[DATA FOR THIS TASK]:
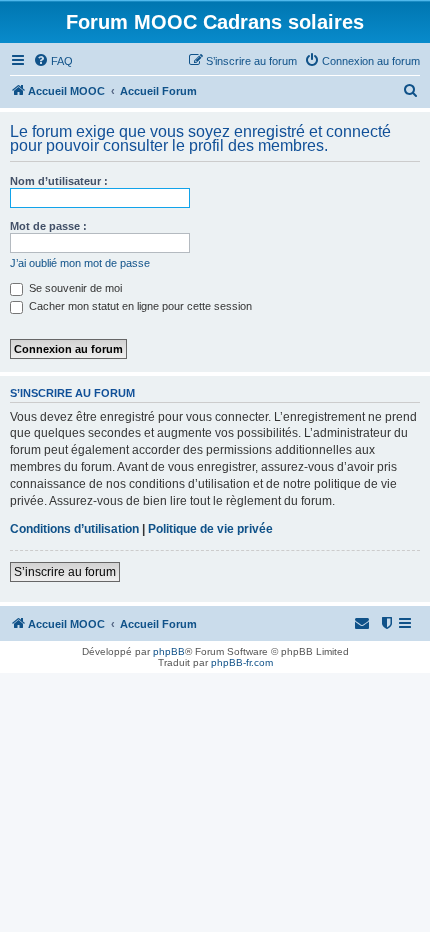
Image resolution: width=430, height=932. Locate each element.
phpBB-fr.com (242, 662)
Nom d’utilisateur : (59, 181)
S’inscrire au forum (65, 572)
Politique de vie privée (210, 529)
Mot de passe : (48, 226)
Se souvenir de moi (74, 288)
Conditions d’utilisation (74, 529)
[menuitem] (53, 61)
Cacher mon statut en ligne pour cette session (139, 306)
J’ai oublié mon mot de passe (80, 263)
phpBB (169, 651)
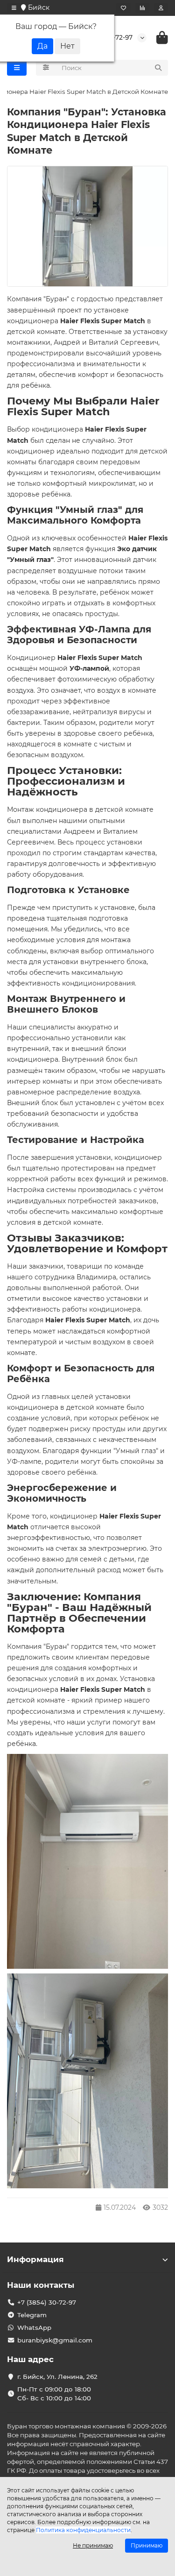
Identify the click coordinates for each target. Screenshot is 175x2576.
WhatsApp (34, 2327)
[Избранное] (123, 8)
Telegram (32, 2315)
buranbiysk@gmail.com (54, 2340)
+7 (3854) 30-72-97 (46, 2302)
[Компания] (87, 226)
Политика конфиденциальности (83, 2529)
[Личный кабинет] (161, 8)
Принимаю (146, 2545)
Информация (35, 2259)
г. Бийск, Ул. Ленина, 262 (57, 2376)
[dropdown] (14, 8)
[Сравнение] (142, 8)
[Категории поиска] (46, 68)
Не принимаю (93, 2545)
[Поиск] (158, 67)
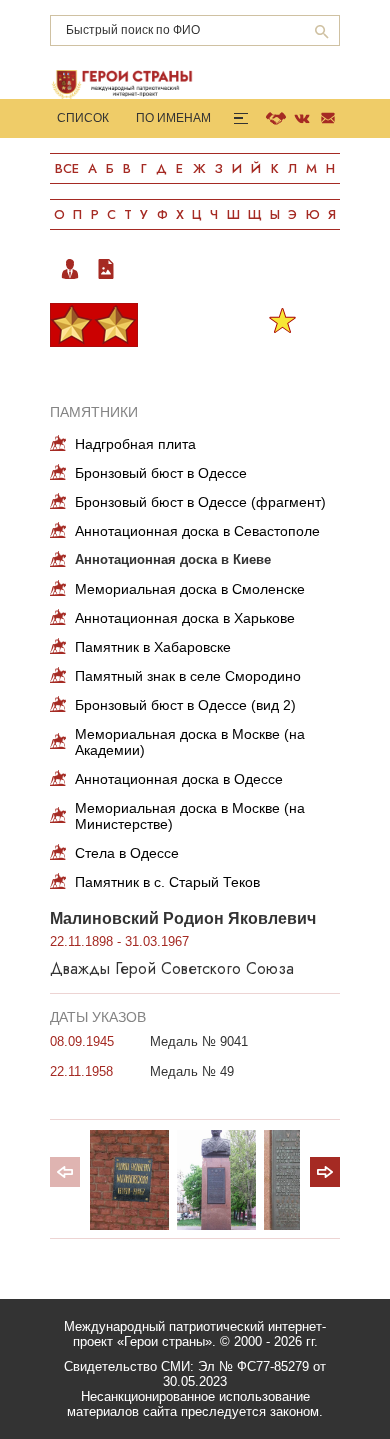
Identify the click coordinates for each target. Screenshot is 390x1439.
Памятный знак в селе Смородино (188, 676)
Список (83, 118)
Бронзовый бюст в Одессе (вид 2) (185, 705)
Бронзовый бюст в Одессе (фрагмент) (200, 502)
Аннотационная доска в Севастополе (197, 531)
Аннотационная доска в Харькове (185, 618)
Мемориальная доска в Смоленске (190, 589)
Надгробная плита (135, 444)
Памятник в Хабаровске (153, 647)
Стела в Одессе (127, 853)
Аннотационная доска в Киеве (173, 559)
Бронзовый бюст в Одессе (161, 473)
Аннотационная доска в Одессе (179, 779)
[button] (325, 1172)
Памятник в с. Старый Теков (167, 882)
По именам (173, 118)
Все (67, 168)
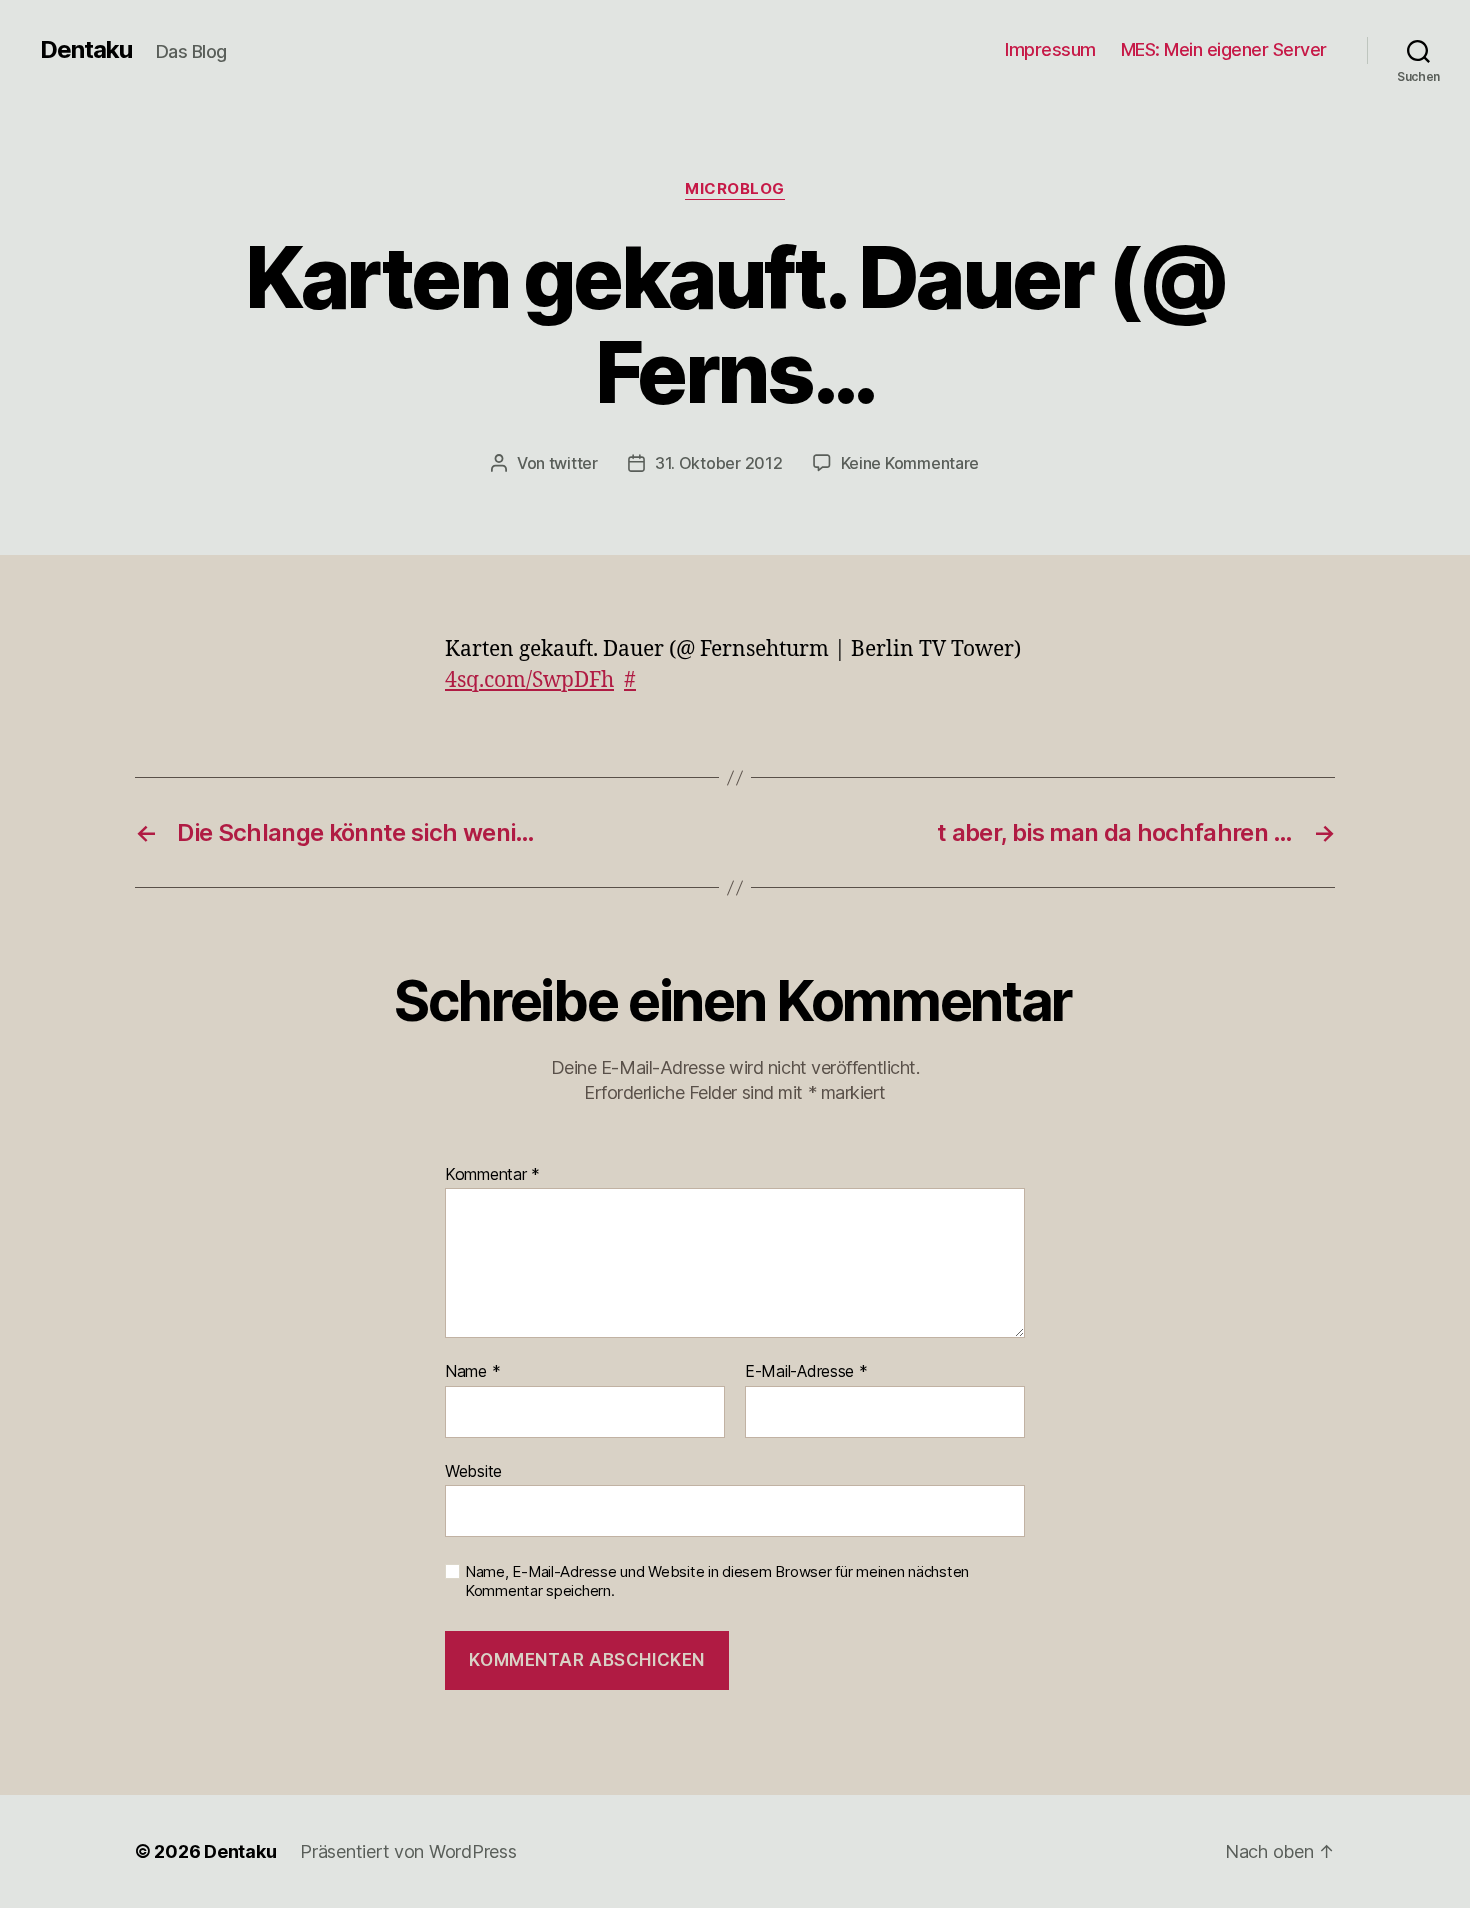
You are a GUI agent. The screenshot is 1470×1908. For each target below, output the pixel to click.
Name (472, 1372)
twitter (573, 463)
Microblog (735, 189)
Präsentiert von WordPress (408, 1851)
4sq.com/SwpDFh (529, 680)
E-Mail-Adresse (806, 1372)
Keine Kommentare (910, 463)
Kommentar (492, 1175)
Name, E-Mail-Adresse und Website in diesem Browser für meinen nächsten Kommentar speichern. (717, 1581)
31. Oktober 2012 (719, 463)
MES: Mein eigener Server (1224, 49)
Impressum (1050, 49)
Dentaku (86, 50)
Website (473, 1470)
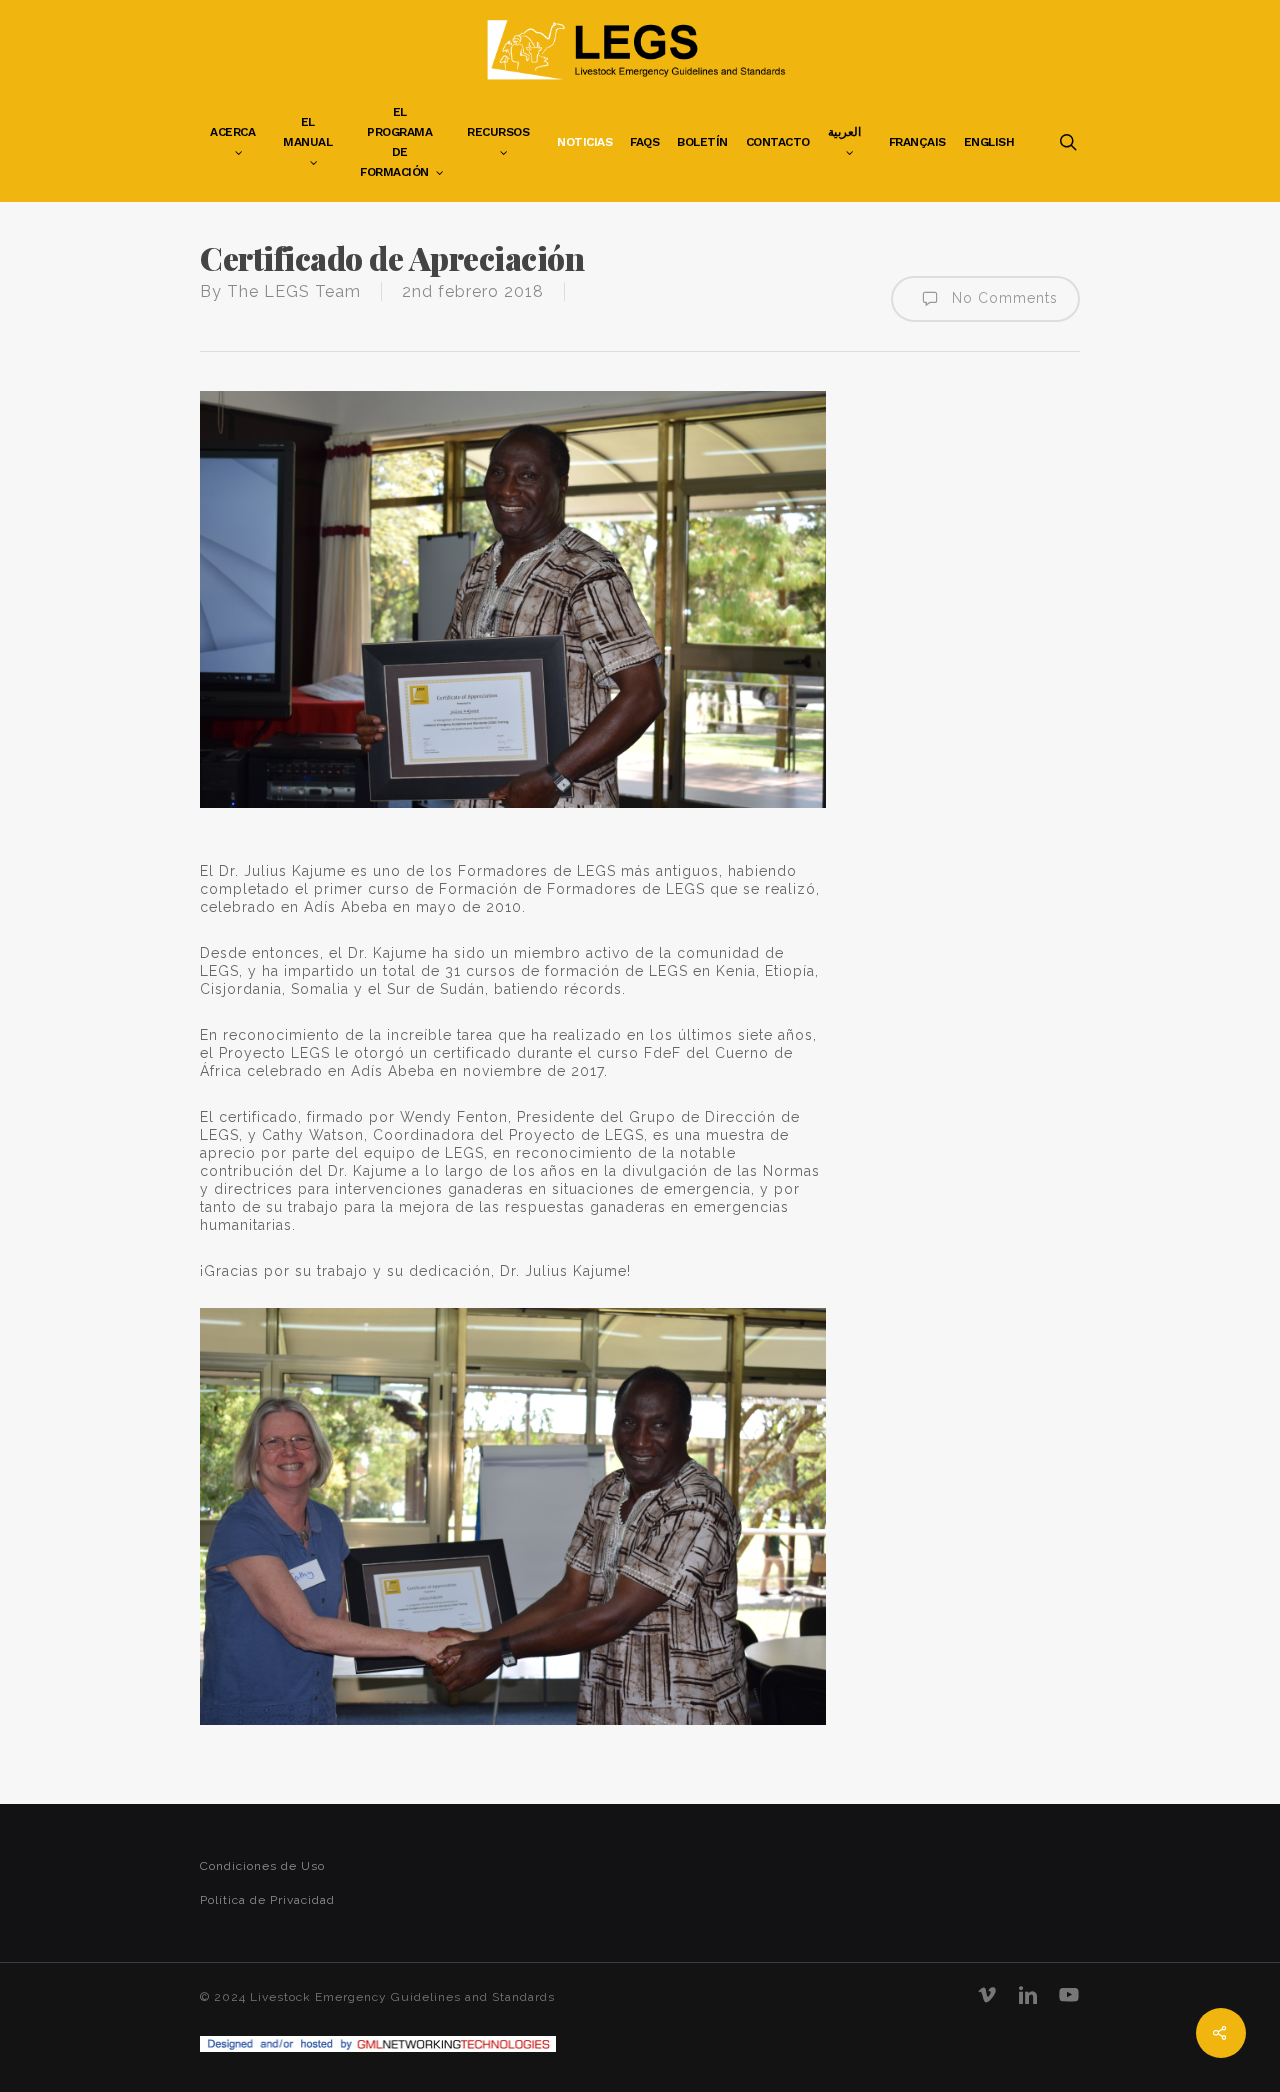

[WHAT YOU ARE ASKED TO DO]:
All of the data must be given again exactly, without the pictures.

[EXERCISE OUTPUT]:
Image resolution: width=430, height=932. Locate each element.
phpBB-fr.com (242, 662)
Nom d’utilisateur : (59, 181)
S’inscrire au forum (65, 572)
Politique de vie privée (210, 529)
Mot de passe : (48, 226)
Se souvenir de moi (74, 288)
Conditions d’utilisation (74, 529)
[menuitem] (53, 61)
Cacher mon statut en ligne pour cette session (139, 306)
J’ai oublié mon mot de passe (80, 263)
phpBB (169, 651)
Identify the click coordinates for each target. Screenshot is 175x2576.
WhatsApp (34, 2327)
[Избранное] (123, 8)
Telegram (32, 2315)
buranbiysk@gmail.com (54, 2340)
+7 (3854) 30-72-97 (46, 2302)
[Компания] (87, 226)
Политика конфиденциальности (83, 2529)
[Личный кабинет] (161, 8)
Принимаю (146, 2545)
Информация (35, 2259)
г. Бийск, Ул. Ленина, 262 (57, 2376)
[dropdown] (14, 8)
[Сравнение] (142, 8)
[Категории поиска] (46, 68)
Не принимаю (93, 2545)
[Поиск] (158, 67)
Identify the click coordinates for each target. Screenshot is 390x1439.
Памятный знак в селе Смородино (188, 676)
Список (83, 118)
Бронзовый бюст в Одессе (вид 2) (185, 705)
Бронзовый бюст в Одессе (фрагмент) (200, 502)
Аннотационная доска в Севастополе (197, 531)
Аннотационная доска в Харькове (185, 618)
Мемориальная доска в Смоленске (190, 589)
Надгробная плита (135, 444)
Памятник в Хабаровске (153, 647)
Стела в Одессе (127, 853)
Аннотационная доска в Киеве (173, 559)
Бронзовый бюст в Одессе (161, 473)
Аннотационная доска в Одессе (179, 779)
[button] (325, 1172)
Памятник в с. Старый Теков (167, 882)
По именам (173, 118)
Все (67, 168)
You are a GUI agent. The screenshot is 1470×1908. For each target below, output the pixel to click.
Name (472, 1372)
twitter (573, 463)
Microblog (735, 189)
Präsentiert von WordPress (408, 1851)
4sq.com/SwpDFh (529, 680)
E-Mail-Adresse (806, 1372)
Keine Kommentare (910, 463)
Kommentar (492, 1175)
Name, E-Mail-Adresse und Website in diesem Browser für meinen nächsten Kommentar speichern. (717, 1581)
31. Oktober 2012 (719, 463)
MES: Mein eigener Server (1224, 49)
Impressum (1050, 49)
Dentaku (86, 50)
Website (473, 1470)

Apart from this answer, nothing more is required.